Running parallel to this movie, however, is another movie, starring the various iterations of John Cusack, in which we see his most memorable, though not necessarily greatest, performances parodied in glorious fashion. Remember John Cusack as an angsty high-schooler who thinks that this one relationship is the most important one? It’s in there. Remember him as the guy who leaves a potential relationship up to fate, with the idea that if it’s meant to be it will happen? In there. Remember when he’s a man-child whose entire life is played out in music making him an emotional train wreck and rendering him incapable of dealing with reality as it regards his love life? So in there. Even his bit part in Sixteen Candles is indirectly referenced in a scene he shares with Lizzy Caplan’s character (who happens to be an eerie almost-replica of Patrick Fugit’s character from Almost Famous). I haven’t seen all of Cusack’s work (something like 55 movie roles) but I’m sure there are others.

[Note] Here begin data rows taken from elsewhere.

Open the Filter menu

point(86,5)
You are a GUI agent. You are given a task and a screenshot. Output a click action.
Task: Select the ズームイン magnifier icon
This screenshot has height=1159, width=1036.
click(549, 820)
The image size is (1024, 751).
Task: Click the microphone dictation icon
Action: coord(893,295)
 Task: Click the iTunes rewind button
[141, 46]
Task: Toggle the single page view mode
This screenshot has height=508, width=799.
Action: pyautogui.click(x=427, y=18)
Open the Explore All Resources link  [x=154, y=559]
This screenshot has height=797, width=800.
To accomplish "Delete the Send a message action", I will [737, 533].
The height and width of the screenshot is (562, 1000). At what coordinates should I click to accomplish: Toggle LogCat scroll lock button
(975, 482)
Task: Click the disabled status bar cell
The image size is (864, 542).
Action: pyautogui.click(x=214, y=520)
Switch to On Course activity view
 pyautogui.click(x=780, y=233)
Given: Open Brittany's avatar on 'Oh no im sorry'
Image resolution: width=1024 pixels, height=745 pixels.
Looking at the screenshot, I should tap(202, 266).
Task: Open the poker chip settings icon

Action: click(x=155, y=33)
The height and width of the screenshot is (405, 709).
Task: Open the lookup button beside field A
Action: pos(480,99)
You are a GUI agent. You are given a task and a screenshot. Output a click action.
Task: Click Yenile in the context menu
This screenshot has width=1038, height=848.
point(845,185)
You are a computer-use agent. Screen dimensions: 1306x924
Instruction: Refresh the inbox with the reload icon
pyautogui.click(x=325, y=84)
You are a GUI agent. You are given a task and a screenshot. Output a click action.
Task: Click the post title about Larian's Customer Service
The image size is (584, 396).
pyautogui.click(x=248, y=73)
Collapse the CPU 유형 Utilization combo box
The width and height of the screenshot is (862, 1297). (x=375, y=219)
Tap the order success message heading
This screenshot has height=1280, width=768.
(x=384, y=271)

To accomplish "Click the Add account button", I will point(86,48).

The simultaneous films-within-the-film make this a fun thing to watch, on par with playing a round of trivia. I spent a good chunk of it trying to pick out all the references to other movies, TV shows, music, and ideas, and would consider watching it again to look for more scenes that are obvious throwbacks, such as the aforementioned Sixteen Candles moment. Really, it’s hard to find a reason not to like Hot Tub Time Machine, as it’s just too conscious a film to be called dumb, too laugh-out-loud to be called unfunny, and too full of 1980s goodness to be anything but awesome to the max.


July 24, 2010 - Posted by | Uncategorized


  1. Test comment

    Comment by JOe | September 27, 2010 | Reply

  2. You’re far more steeped in Eighties lore than I am, Joe. Even though I enjoyed the film, I suspect you did on a whole different level.

    But then, any movie with my favorite retrocomputer is okay by me!